Material de trabajo:
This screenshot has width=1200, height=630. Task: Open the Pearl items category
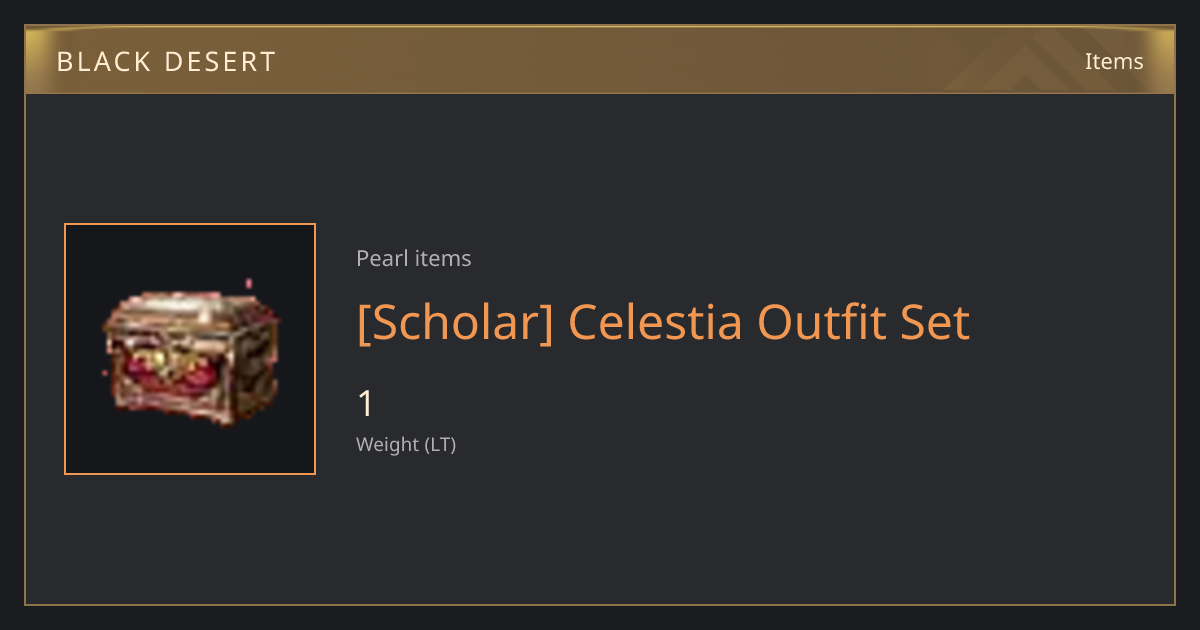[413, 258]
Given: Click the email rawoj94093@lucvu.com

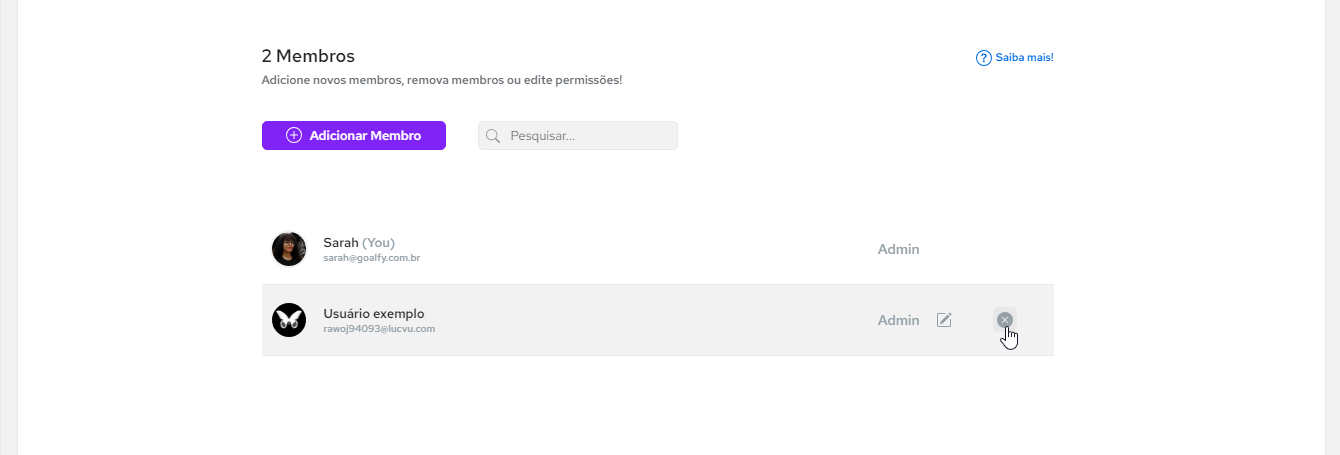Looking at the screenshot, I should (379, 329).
---
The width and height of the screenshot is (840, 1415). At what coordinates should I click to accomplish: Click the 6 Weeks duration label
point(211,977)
==
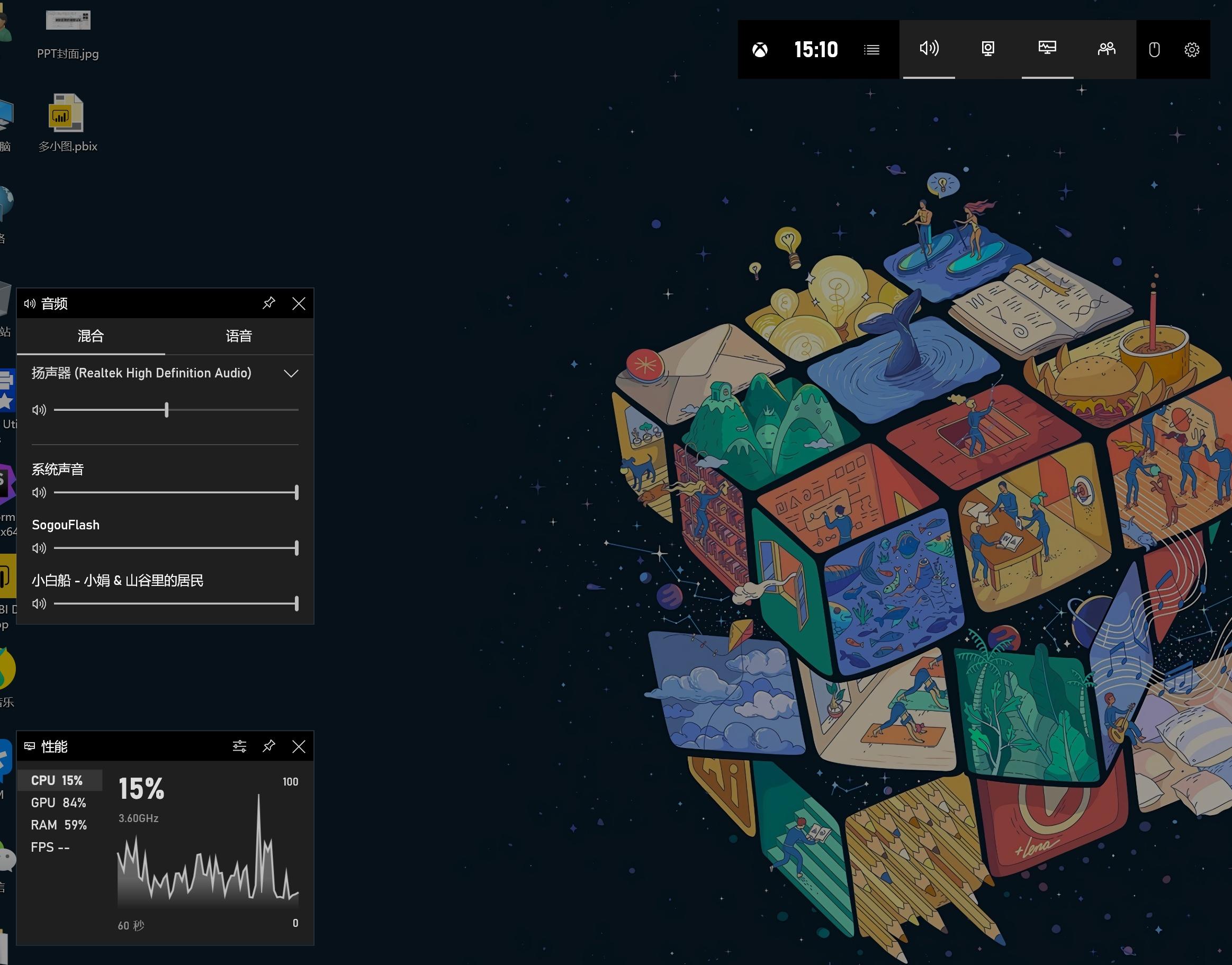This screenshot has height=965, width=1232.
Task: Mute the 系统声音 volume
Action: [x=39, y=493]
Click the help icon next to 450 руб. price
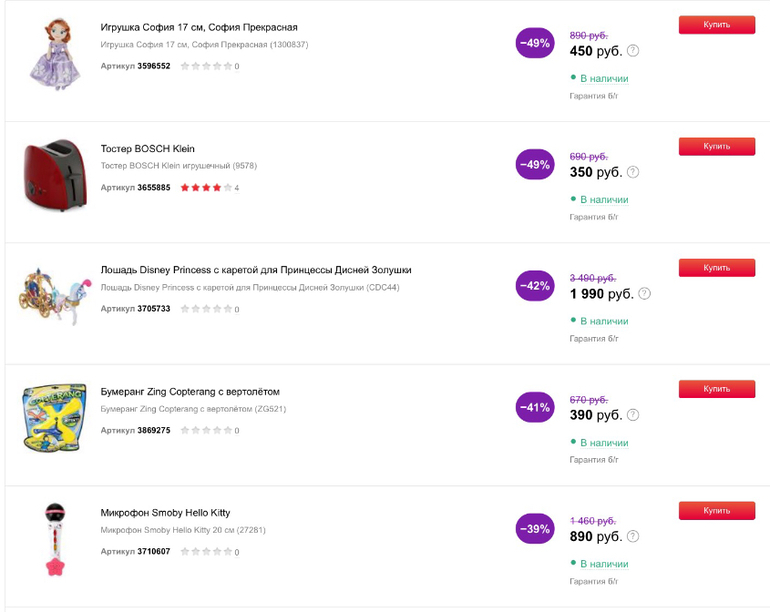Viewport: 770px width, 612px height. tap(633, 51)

Objetivo del ejercicio: Presenta como lista JSON de cadenas, por favor, las líneas del material de arriba que van desde la que contiene "The width and" hasta la que contiene "point(211,977)", ambas incluidas. Pon una cadena por línea y omite las líneas en blanco.

Respuesta del ejercicio:
[
  "The width and height of the screenshot is (840, 1415). At what coordinates should I click to accomplish: Click the 6 Weeks duration label",
  "point(211,977)"
]